## Action item
Each line of the listing that includes the string "track" needs to be located and copied.

## Data for this task
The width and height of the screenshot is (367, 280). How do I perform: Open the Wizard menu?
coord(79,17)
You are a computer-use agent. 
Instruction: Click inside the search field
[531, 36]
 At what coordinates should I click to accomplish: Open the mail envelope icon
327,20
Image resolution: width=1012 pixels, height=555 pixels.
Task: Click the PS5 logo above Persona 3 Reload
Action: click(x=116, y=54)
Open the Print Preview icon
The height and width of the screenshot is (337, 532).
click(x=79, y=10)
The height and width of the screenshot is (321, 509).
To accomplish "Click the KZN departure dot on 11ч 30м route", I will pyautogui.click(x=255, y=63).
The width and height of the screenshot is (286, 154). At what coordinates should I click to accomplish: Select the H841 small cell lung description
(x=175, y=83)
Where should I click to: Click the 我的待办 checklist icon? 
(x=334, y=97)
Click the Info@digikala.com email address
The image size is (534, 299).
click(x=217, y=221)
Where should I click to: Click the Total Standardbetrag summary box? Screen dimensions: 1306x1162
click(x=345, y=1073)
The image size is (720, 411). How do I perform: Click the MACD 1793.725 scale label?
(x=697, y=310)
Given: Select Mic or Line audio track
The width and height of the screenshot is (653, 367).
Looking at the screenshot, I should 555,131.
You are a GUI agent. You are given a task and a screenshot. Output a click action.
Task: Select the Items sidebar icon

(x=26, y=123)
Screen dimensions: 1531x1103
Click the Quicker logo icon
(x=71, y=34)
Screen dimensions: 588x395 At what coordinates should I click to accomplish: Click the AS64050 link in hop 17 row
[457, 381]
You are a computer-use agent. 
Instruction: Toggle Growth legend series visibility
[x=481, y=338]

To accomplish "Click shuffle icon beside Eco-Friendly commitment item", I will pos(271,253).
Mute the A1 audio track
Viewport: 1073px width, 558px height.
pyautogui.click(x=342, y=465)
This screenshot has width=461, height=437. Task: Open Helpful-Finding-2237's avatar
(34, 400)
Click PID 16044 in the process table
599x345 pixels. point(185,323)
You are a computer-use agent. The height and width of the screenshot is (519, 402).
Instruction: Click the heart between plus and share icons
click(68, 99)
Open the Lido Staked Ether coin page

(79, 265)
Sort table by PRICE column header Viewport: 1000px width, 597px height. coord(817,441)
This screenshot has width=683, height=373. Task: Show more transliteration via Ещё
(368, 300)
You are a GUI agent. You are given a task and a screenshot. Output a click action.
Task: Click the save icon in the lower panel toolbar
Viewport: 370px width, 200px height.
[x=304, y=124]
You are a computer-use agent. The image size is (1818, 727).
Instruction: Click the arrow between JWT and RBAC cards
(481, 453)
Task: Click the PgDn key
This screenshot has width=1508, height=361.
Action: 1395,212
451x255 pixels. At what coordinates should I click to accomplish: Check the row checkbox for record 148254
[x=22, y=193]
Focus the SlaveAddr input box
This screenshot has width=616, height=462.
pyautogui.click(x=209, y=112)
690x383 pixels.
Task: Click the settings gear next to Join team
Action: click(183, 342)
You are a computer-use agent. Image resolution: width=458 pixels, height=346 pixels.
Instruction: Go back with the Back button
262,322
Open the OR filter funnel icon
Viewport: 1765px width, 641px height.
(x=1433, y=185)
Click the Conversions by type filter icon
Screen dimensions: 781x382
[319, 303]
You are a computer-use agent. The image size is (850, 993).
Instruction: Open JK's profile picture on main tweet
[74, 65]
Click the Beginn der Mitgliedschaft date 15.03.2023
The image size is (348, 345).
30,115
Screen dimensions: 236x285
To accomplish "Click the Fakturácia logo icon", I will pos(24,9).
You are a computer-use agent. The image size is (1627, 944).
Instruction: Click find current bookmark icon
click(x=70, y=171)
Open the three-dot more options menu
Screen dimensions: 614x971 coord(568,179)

## Output for this exercise
Given: Select Mic or Line audio track
Mute the A1 audio track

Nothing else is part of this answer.